Jean Houston, teacher, author, and leadership guru for the United Nations, calls this stage of life “the great turning point.”4 She goes on to suggest that we “don’t know a darn thing till we are about fifty-five or sixty. The years after that are the years in which you can bring your humanity to bear upon the great issues of our time.” She includes, in this new way of thinking about older age, the pursuit of lifelong education—both learning and teaching—and reminds us that we have lived through more history of the human race than our grandparents could ever have imagined. Wow! What a positive way to think about our post-fifty lives.

“Life without a script” provides another way of looking at these bonus years. Specific expectations were at play for all earlier stages of life. Here’s how the life script reads: from ages one through five, we are in strong growth mode. We are learning how to get from one place to another in our environment. We are learning about rules and danger and how to express ourselves. Our “job” at that time of life is learning about our separateness from the others around us. Once we enter school, our role is to learn, to achieve, and to earn rewards. We also have to learn social skills during that time. We have to navigate the waters of love, indifference, and hatred, and resolve complicated relationship and sexual questions. And we have to cut the ties with our parents. Once out of school we have to learn to live on our own and support ourselves. Most people’s scripts include finding a partner and, for many, starting a family. For those without children, the next part of the script involves nurturing our careers and pursuing activities that are interesting and fulfilling.

This last part of the script takes us up to around age fifty-five or sixty, at which time the script ends. What now? In American society, the script ends when we leave our careers. For parents, a partial script exists, which involves being a grandparent. However, the main actors in that production are the younger parents themselves, so grandparents play a supporting role at best, unless the parents are incapacitated or unavailable.

Most of us age in stages. If you are reading this book, you are probably in the early stages of older adulthood: fifty-five to seventy. In those years, statistics are on your side. Many people today live healthy lives well into their seventies and eighties, in fact, more and more people are aging to triple digits every year. However, 70 percent of us will need some level of assistance to manage our lives,5 especially as we get into our mid to late eighties and beyond. None of us knows in advance how much or what kind of assistance we will need.

Another mystery is how long we will live. Many factors are at play: general health, genetics, lifestyle, habits, stress tolerance, and more. Because of this uncertainty, we can’t know for sure how much money we will need to fund that long life. Planning requires us to make some educated guesses and prepare for uncertain times.

In the following chapters you will meet more child-free people who have taken the reins of their lives and made plans for their future happiness and safety in a variety of ways. Some have chosen to continue working long past the typical retirement age; some have chosen unique lifestyles and living environments; some have chosen new community designs. Indeed, there is no end in sight to the creative ways those of us without children can prepare for our remaining years.

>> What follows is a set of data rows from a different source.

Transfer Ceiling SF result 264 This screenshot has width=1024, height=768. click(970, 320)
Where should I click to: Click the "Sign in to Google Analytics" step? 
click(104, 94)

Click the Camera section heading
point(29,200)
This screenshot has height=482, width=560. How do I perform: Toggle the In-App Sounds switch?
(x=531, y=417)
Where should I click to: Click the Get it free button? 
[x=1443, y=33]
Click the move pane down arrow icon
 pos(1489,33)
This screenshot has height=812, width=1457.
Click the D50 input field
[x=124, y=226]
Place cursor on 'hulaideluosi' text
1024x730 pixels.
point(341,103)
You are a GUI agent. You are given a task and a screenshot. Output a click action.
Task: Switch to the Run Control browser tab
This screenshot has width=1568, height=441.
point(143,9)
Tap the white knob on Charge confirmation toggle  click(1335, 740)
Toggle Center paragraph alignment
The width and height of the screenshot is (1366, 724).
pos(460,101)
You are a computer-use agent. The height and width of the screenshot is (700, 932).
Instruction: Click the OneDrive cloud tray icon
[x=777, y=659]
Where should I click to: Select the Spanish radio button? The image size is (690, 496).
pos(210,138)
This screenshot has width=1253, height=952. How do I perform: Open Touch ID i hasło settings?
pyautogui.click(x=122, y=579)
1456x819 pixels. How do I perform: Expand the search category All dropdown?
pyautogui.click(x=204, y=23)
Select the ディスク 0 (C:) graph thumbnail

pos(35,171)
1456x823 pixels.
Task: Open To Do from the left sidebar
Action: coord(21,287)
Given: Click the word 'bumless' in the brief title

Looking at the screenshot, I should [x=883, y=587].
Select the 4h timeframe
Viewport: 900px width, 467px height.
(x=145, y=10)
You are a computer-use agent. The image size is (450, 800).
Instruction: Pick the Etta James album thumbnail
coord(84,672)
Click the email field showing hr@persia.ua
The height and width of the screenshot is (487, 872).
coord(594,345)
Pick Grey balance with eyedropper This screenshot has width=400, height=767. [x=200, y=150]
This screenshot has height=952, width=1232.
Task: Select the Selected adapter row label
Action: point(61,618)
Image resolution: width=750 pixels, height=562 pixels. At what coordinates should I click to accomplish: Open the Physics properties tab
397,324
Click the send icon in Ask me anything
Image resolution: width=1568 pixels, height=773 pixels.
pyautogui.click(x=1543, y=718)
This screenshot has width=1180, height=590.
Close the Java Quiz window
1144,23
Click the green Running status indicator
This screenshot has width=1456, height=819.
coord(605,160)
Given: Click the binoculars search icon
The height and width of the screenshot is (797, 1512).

In addition, we will need to give thought and make plans for how to receive care in our oldest years. In later chapters you will meet child-free people who have made those plans—some in conventional ways, others in brave new ways. They have all done their homework and followed their hearts. I found their stories fascinating and encouraging. They spurred me to do the additional research to round out the guidance offered in these pages. If you take the stories and recommendations to heart and plan aggressively for your later years, you will be able to sit back and continue to enjoy the same freedom you have had all your life. Enjoy the ride!